Les investisseurs les plus riches conserveraient-ils leurs liquidités devant la récession annoncée si la question du « gouffre/falaise/mur fiscal(e) » (fiscal cliff, les traductions varient) américain n’est pas résolue avant le 1er janvier ? Si Républicains et Démocrates n’ont aucun intérêt à mettre l’économie de leur pays en vrac, la lenteur de résolution du dossier, à moins de deux mois de l’échéance, peut conduire à une forme d’attentisme, dont le marché de l’art de haut vol, avec des estimations au plus fort, pourrait souffrir, et notamment les importantes vente aux enchères d’art moderne et contemporain programmées depuis hier et jusqu’à la semaine prochaine à New York.

Hier, à New York, la première des plus importantes vacations en soirée respectives de Sotheby’s et Christie’s, programmées jusqu’au 14 novembre,  était une vente d’art impressionniste et moderne montée par Christie’s. Malgré deux enchères exceptionnelles et quelques œuvres bien vendues, l’état d’esprit des acheteurs était à la modération. Le chiffre d’affaires de 204,8 millions de dollars avec les frais est inférieur à l’estimation basse d’un catalogue dont 214/335 millions sans ces frais étaient espérés par l’opérateur.  

Estimations basses et invendus

Une proportion non négligeable d’œuvres a été vendue plus ou moins au niveau des estimations basses et 21 lots sur les 69 présentés n’ont pas trouvé preneur, dont de très importants. 30 œuvres étaient estimées au moins 2 millions de dollars pièce sans les frais (12 %).
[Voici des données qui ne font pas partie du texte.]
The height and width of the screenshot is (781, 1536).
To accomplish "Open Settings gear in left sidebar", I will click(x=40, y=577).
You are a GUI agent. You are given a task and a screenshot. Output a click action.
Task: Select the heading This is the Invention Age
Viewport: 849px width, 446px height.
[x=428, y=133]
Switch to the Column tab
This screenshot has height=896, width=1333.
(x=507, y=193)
Au final, 22 auront été échangés à ce tarif avec les frais.

Prix records pour Monet et Kandinsky

L’enchère la plus importante, 43,76 millions de dollars, est allée à des Nymphéas peints par Claude Monet en 1905.
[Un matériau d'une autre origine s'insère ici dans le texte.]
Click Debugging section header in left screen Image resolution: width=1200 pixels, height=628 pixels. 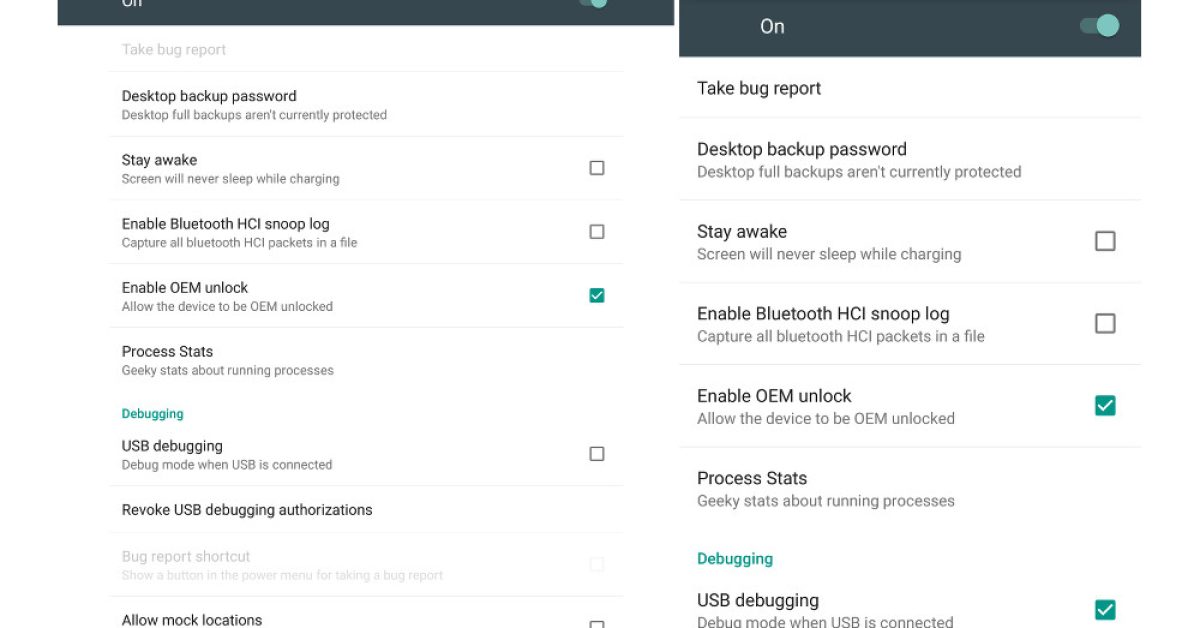pyautogui.click(x=152, y=414)
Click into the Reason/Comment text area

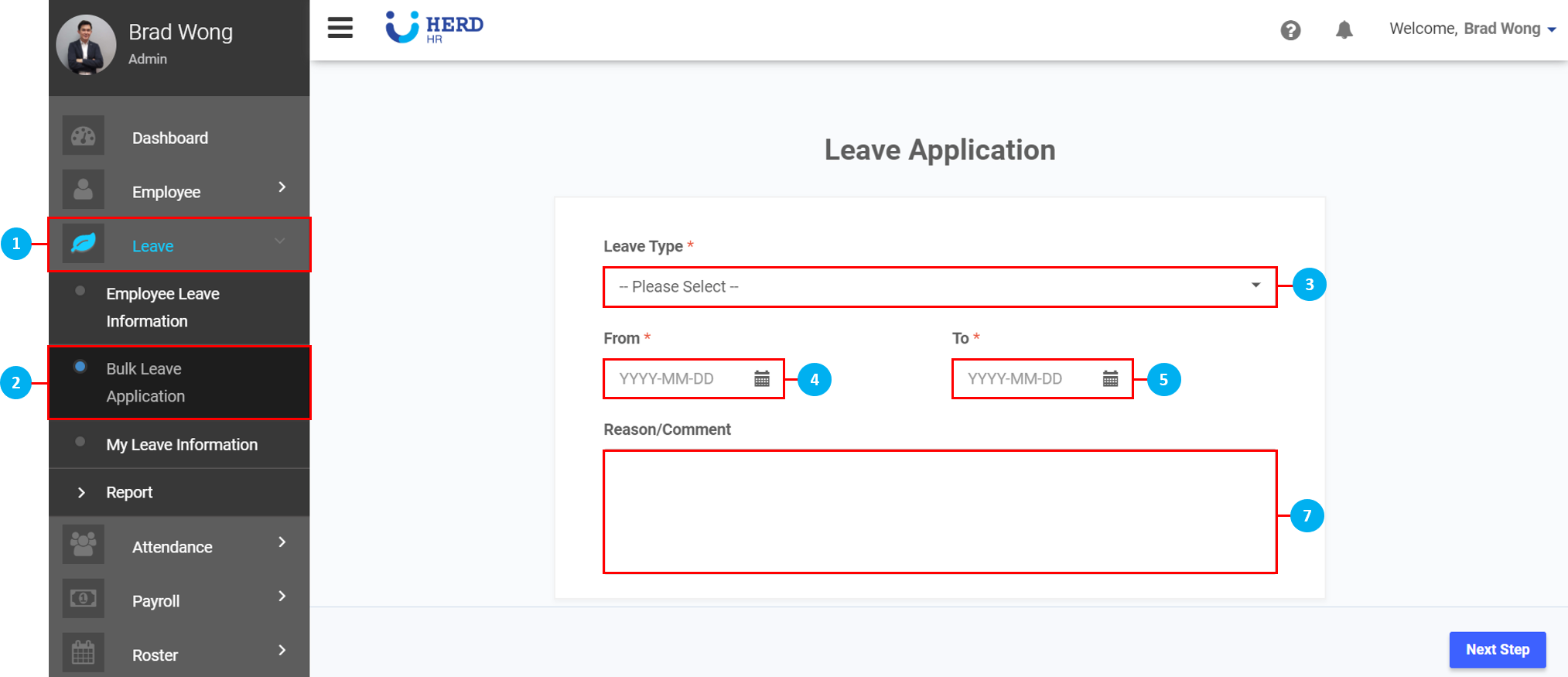939,511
Deuxième lot le plus important en valeur, affichant 20/30 millions de dollars sans les frais (12 %), une étude complète de Wassily Kandinsky, réalisée en 1909 pour le huitième et dernier tableau d’une de ses séries d’Improvisations, a été appréciée un peu au-dessus de son estimation basse, avec une facture de quelque 23 millions de dollars avec les frais. 
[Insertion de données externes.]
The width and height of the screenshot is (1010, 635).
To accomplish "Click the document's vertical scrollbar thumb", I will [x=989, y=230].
Il s’agit du prix le plus important payé en vente publique pour une œuvre de l’artiste depuis les 20,9 millions de dollars engagés sur une Fugue datée de 1914, chez Sotheby’s, en 1990.

L’œuvre définitive en rapport avec l’étude vendue hier soir chez Christie’s fait partie de la collection Herbert Rothschild.

Du même Kandinsky, Bindung, une huile sur toile de 1932 dont 2,5/3,5 millions étaient attendus, n’a pas trouvé preneur.

Plus de 26 millions de dollars pour une œuvre de Miró et une autre de Picasso

Estimée 12/18 millions de dollars sans les frais (12%),  Peinture (Femme, Journal, Chien), une huile sur toile peinte par Joan Miró en 1925, a également été facturée légèrement au-dessus de son estimation basse, soit 13,7 millions avec les frais.

Très bien vendu, un buste de femme, peint à l’huile sur toile par Pablo Picasso en 1937, réalise 13 millions de dollars quand 8/12 millions en étaient attendus.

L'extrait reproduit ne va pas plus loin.